DATA SHOWN:
|---|

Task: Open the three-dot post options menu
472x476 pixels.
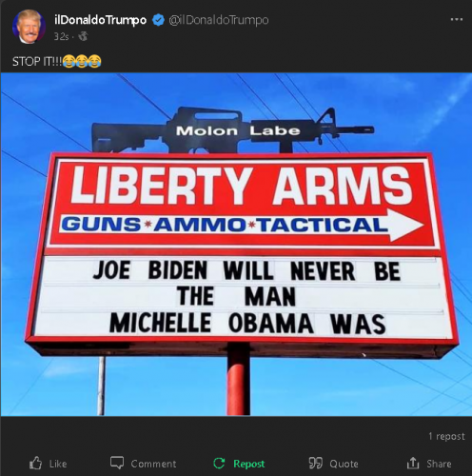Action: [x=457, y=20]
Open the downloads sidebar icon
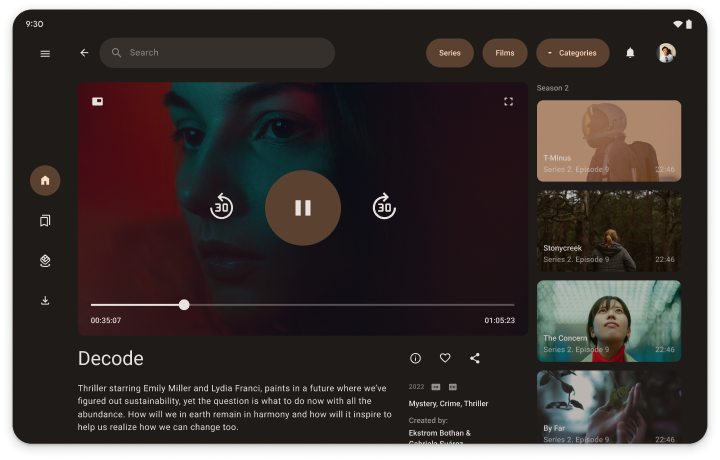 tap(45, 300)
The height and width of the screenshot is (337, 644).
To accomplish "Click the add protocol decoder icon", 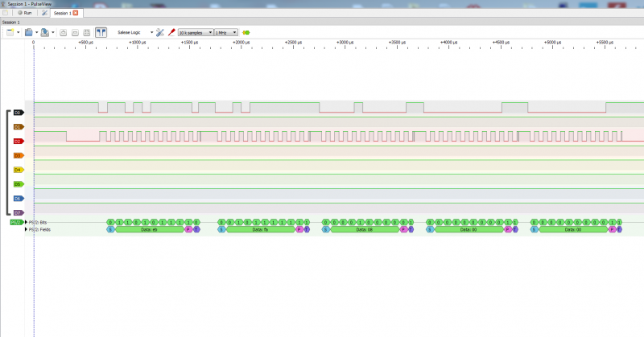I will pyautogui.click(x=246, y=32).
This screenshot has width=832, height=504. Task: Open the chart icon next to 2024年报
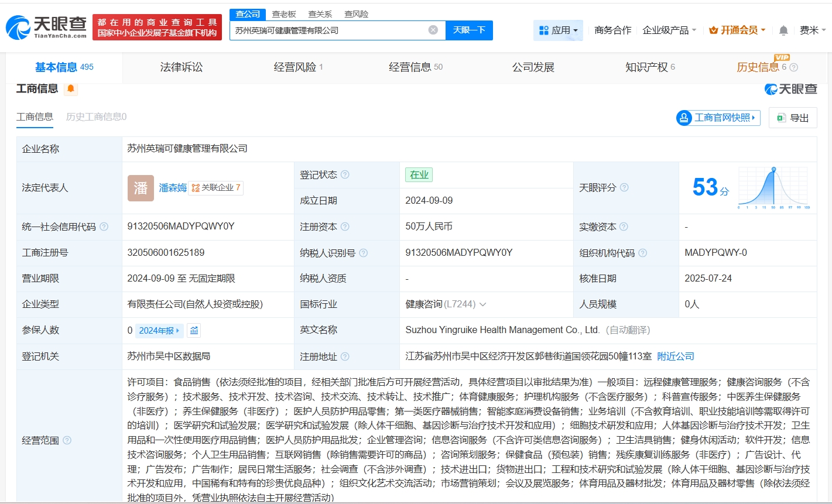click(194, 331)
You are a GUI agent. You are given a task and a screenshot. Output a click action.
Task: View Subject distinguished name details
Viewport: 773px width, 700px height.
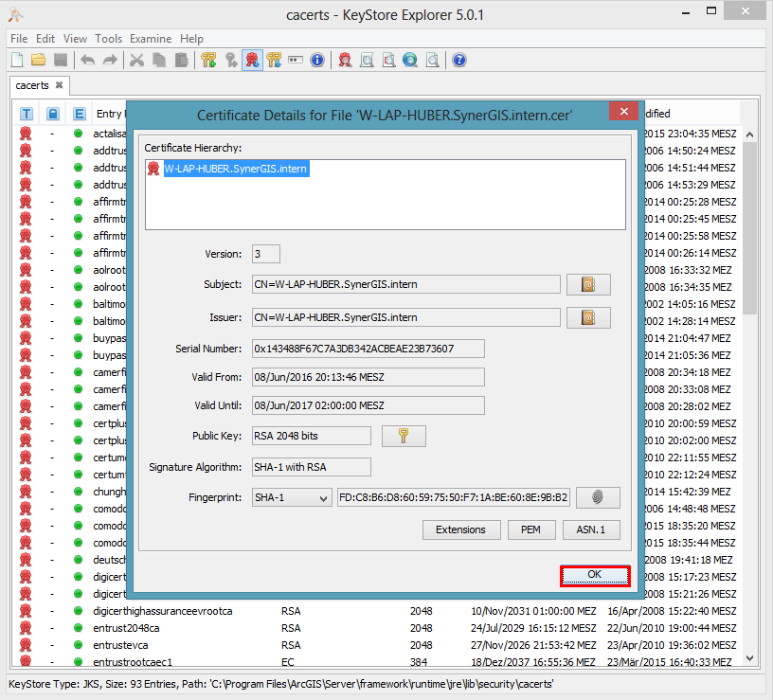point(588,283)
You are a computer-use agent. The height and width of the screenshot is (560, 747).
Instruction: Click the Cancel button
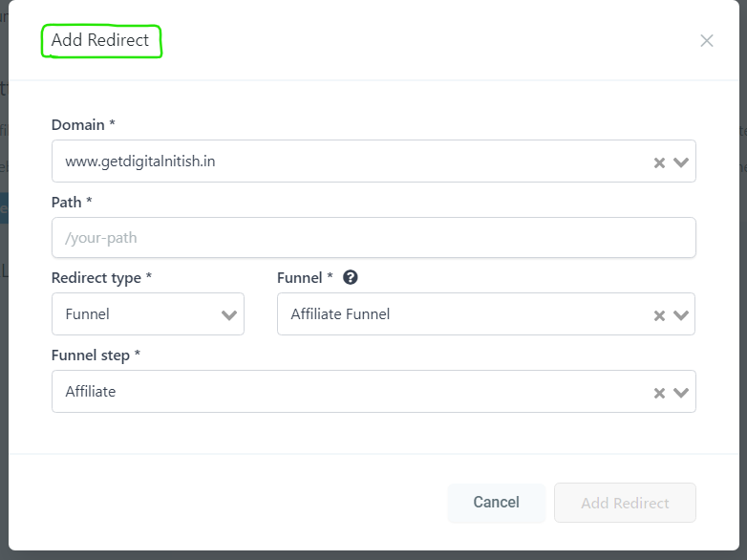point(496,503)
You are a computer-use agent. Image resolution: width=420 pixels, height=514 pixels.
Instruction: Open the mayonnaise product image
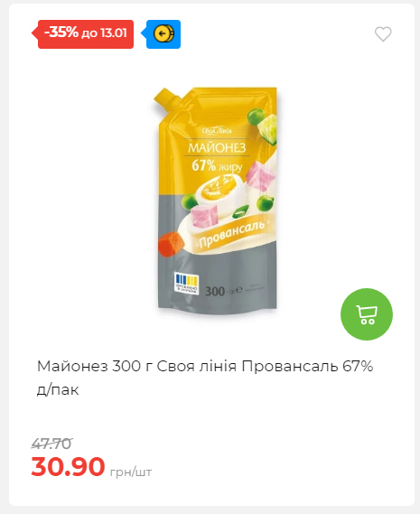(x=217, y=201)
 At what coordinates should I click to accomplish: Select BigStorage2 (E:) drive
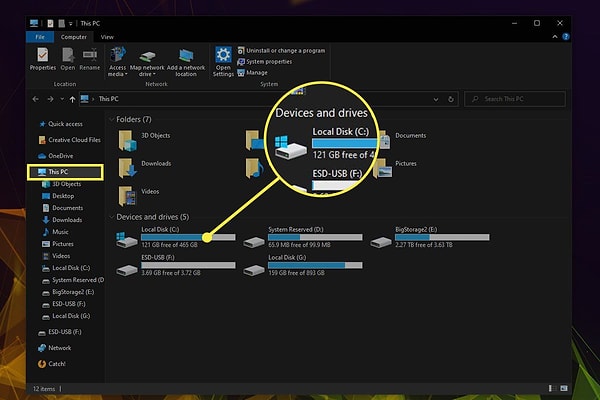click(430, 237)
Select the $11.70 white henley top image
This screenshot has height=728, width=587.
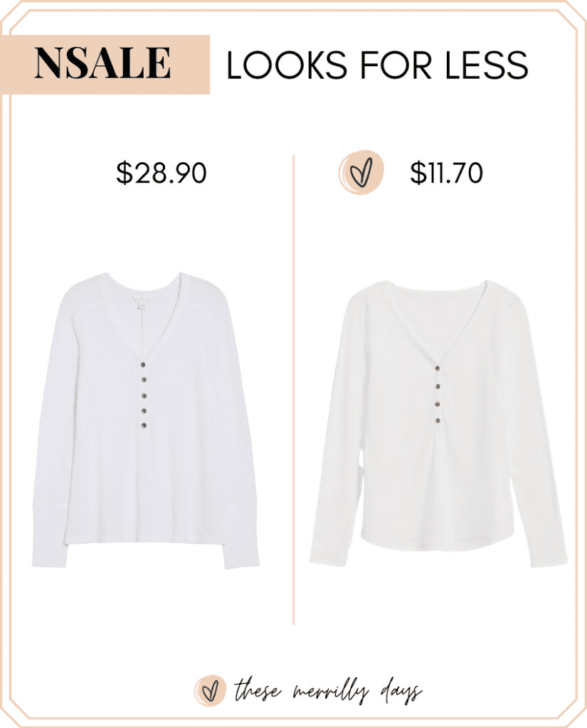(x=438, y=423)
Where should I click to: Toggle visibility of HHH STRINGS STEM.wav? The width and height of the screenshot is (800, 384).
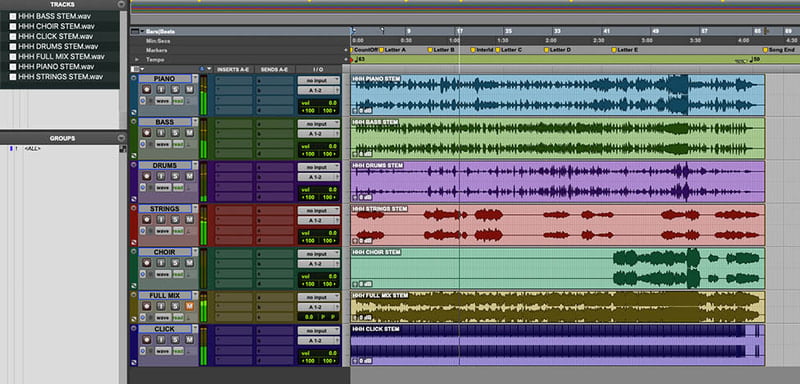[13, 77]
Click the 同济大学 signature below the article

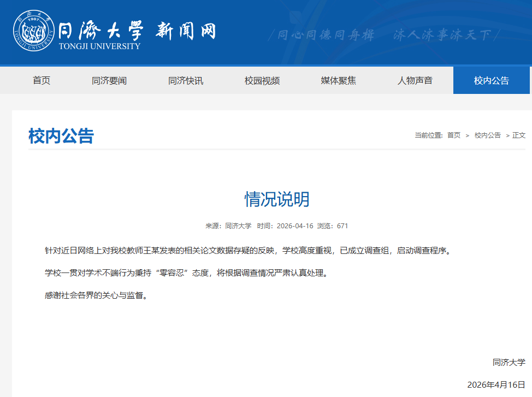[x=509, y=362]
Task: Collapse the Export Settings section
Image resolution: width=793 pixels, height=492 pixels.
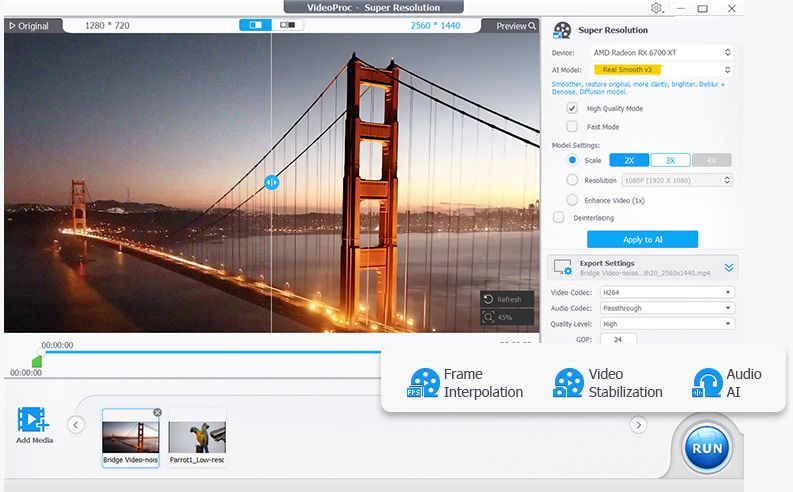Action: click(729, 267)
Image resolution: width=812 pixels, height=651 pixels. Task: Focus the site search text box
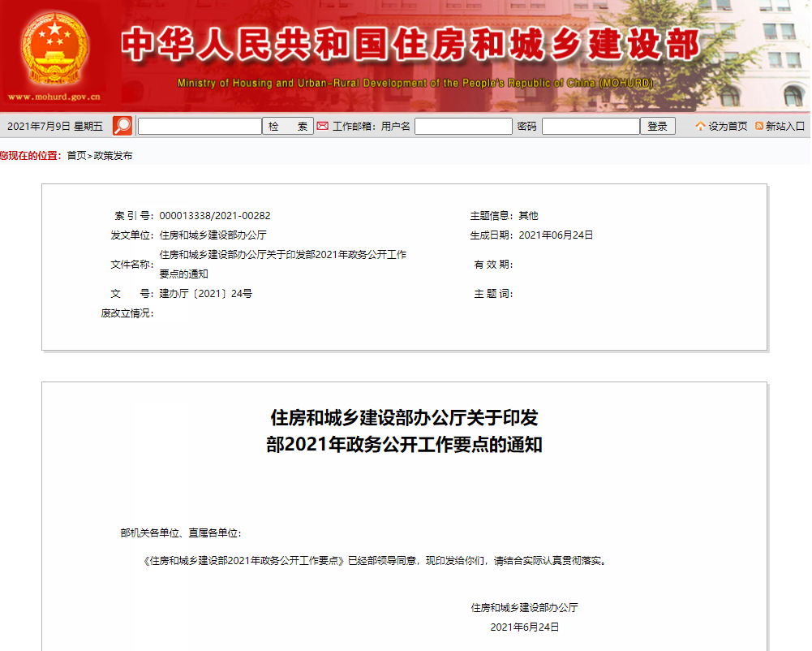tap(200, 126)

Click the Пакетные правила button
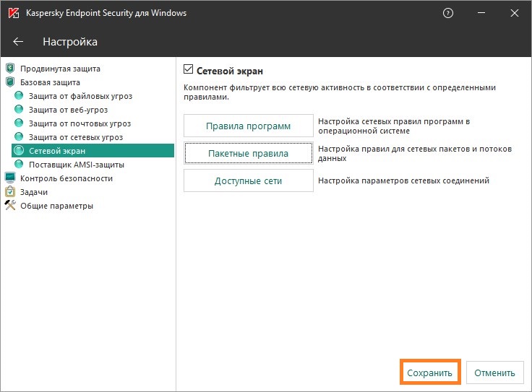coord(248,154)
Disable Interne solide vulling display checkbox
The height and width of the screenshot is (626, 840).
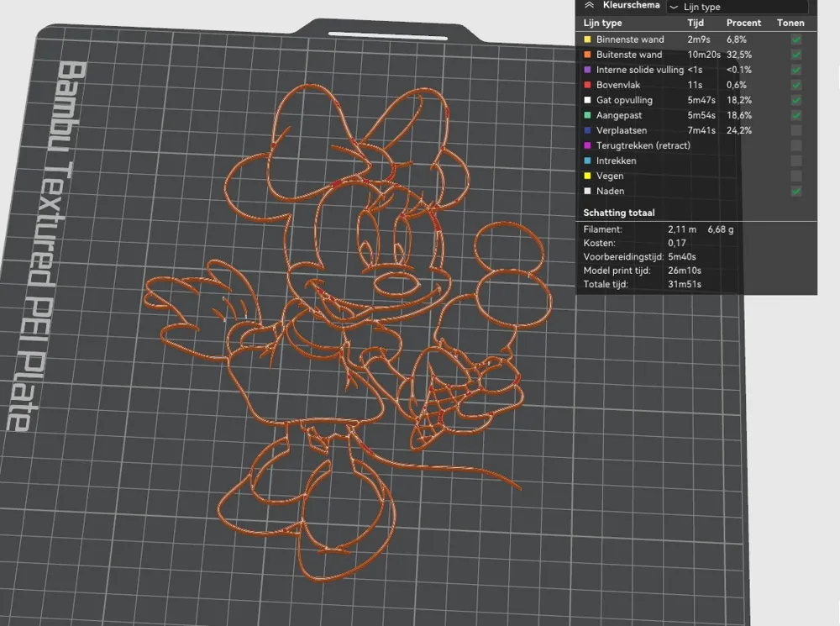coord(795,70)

|---|

EXERCISE DIRECTIONS: Show the lines where the word "computer" appears in the entries.

ANSWER TO THIS EXERCISE:
You are a computer-use agent. The height and width of the screenshot is (560, 747).
You are a computer-use agent. Image resolution: width=420 pixels, height=514 pixels.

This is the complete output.